Beer of the Week - ParrotDog Jurassic Pale Ale

. October 30, 2014
Photography by Lisa Morton .
Beer of the Week - ParrotDog Jurassic Pale Ale

What do dinosaurs and beer have in common? John Baker investigates.

Dinosaurs and craft beer are as good a match as you will find. There is a certain child-like joy about craft beer enthusiasts which sits quite neatly with kids that never grow up and who love the romantic idea that dinosaurs might actually still exist somewhere on the planet, possibly the Hutt Valley. I am certain for this reason that Trevor Mallard spends more time at Hashigo Zake than The Backbencher. There is also a statistically high chance that craft beer lovers are much more likely to be followers of Dr Who, Blake 7 and readers of The Hitchhikers Guide to the Galaxy.
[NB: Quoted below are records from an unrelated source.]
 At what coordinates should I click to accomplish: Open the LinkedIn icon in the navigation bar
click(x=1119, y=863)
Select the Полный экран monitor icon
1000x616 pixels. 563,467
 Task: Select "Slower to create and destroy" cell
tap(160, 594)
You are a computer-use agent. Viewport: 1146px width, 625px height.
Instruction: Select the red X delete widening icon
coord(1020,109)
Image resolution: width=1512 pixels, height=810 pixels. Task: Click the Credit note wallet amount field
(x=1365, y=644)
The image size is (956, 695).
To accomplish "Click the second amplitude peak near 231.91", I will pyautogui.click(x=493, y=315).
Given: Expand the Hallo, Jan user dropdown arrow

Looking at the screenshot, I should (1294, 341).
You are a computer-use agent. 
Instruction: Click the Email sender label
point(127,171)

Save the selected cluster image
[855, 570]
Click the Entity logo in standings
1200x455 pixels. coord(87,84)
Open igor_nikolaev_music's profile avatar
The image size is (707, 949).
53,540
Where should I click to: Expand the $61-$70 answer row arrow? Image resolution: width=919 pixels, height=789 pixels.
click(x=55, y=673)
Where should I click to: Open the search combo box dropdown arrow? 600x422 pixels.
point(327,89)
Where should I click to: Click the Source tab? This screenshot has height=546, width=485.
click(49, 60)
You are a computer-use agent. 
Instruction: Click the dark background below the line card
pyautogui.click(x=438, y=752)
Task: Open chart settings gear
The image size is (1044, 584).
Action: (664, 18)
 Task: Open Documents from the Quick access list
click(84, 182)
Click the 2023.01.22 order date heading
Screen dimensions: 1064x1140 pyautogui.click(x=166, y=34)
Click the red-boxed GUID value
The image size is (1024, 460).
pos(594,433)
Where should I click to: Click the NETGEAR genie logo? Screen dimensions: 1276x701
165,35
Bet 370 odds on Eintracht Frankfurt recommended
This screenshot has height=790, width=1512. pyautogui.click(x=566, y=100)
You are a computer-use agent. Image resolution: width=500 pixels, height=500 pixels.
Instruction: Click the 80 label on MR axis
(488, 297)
One of my favourite movies is the 1959 classic Journey to the Centre of the Earth (not to be confused with the dreadful 2008 re-make). Based on the Jules Verne novel of the same name, the movie has a group of intrepid adventurers travelling to the centre of the earth via an extinct Icelandic volcano. My favourite scene has them discovering dinosaurs at the centre and virtue of a marvellous piece of fifties special effects, a giant garden variety lizard manages to eat one of the characters.

A domesticated dinosaur 

Getting to the point though, let's talk about ParrotDog’s Jurassic Pale Ale. A beer, it appears, launched to help promote Te Papa’s current Tyrannosaurus – Meet the Family exhibition. Given (according to the label) parrots are directly descended from “a distinguished line of avian Coelurosaur Theropods” it seems ParrotDog were a sensible brewing partner for Te Papa but I suspect the whole project came about as a result of a session with lots of creative types just off Courtney Place.

Jurassic Ale should not be confused with Yeastie Boy’s Rex Attitude - a beer that tastes (in a good way you understand) as if distilled from the ancient soil that housed Denmark’s famous 2000-year-old Tollund Peat Bog Man.  No, this is a much more domesticted creature - dishing up subtle but delicious aromas of citrus and cut grass. Given the smell of cut grass is a mix of oxygenated hydrocarbons, the dinosaur metaphor suddenly makes extra sense - as fossilised dinosaurs have been mashed together, deep beneath the earth’s  crust over millions of years and under intense pressure to make hydrocarbons. Much like brewing as it turns out.  Don’t be expecting a Tyrannosauric roar from this beer though, this is a bird with a pleasant song rather than a dinosaur with a bark.